Washington, April 17 : A new scientific model has been developed that accurately maps where coral reefs are in the most trouble and identifies regions where reefs can be protected best.
Corals have been devastated in large areas across the world. Disappearing at rates up to 5.4 percent per year over the past 30 years, they are among the earliest victims of climate change.
Bleaching, which climate change exacerbates, occurs when corals become so stressed that they eject the beneficial algae that give them their color.
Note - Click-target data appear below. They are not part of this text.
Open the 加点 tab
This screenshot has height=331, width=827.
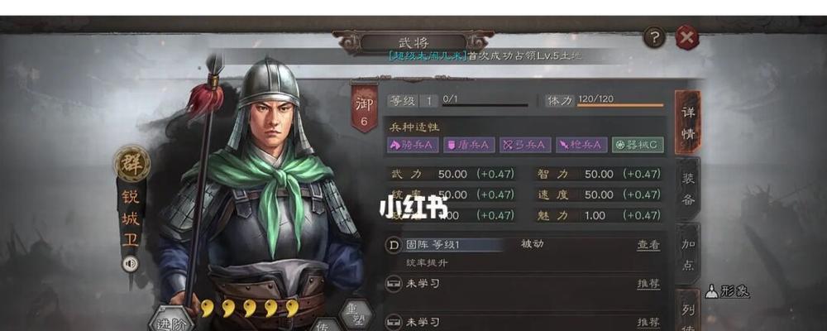click(688, 254)
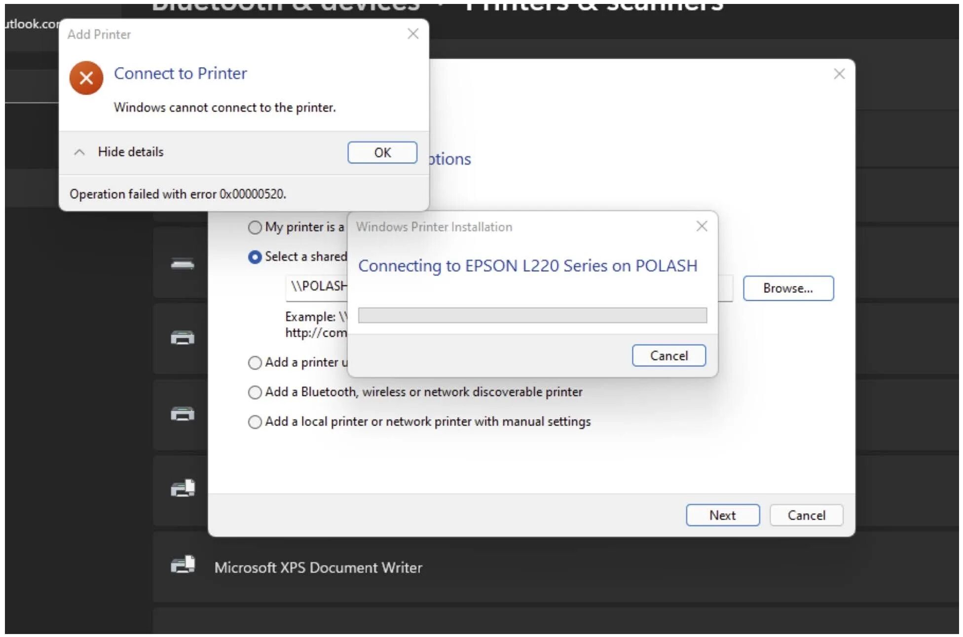The width and height of the screenshot is (963, 637).
Task: Click the red error icon in Add Printer dialog
Action: coord(86,77)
This eventually causes large sections of the reefs to lose much of their biodiversity.
Now, the new model, developed by the Wildlife Conservation Society (WCS) and the International Institute for Geo-Information Science and Earth, will help identify the hotspots for coral protection.
The model, which is being applied in areas throughout the Indian Ocean, synthesizes several ocean conditions, such as seawater temperatures, photosynthetic and ultraviolet light, winds and currents, and the concentration of microscopic plankton on the ocean's surface.
These data were factored into previous reports of coral stress or bleaching and were then used to map the distribution of these inhospitable conditions.
The researchers found that much of the northern Indian Ocean contains very stressful environments for corals and that half of its marine parks with the strictest regulations are found within these harsh areas.
Areas of the Maldives and the Seychelles fall in the middle of the most severe conditions; these include some of the best coral reef parks and diving spots.
In an area east and just north of Madagascar lie the least-stressed reefs, which include those off the islands of Mauritius, Rodriques, and Reunion.
These are now among the reefs the model identifies as the highest priority for conservation.
According to WCS researcher Dr. Timothy McClanahan, "Despite the large areas in high and severe stress, the model suggests that there are some reefs with less stressful conditions and more reasons for hope."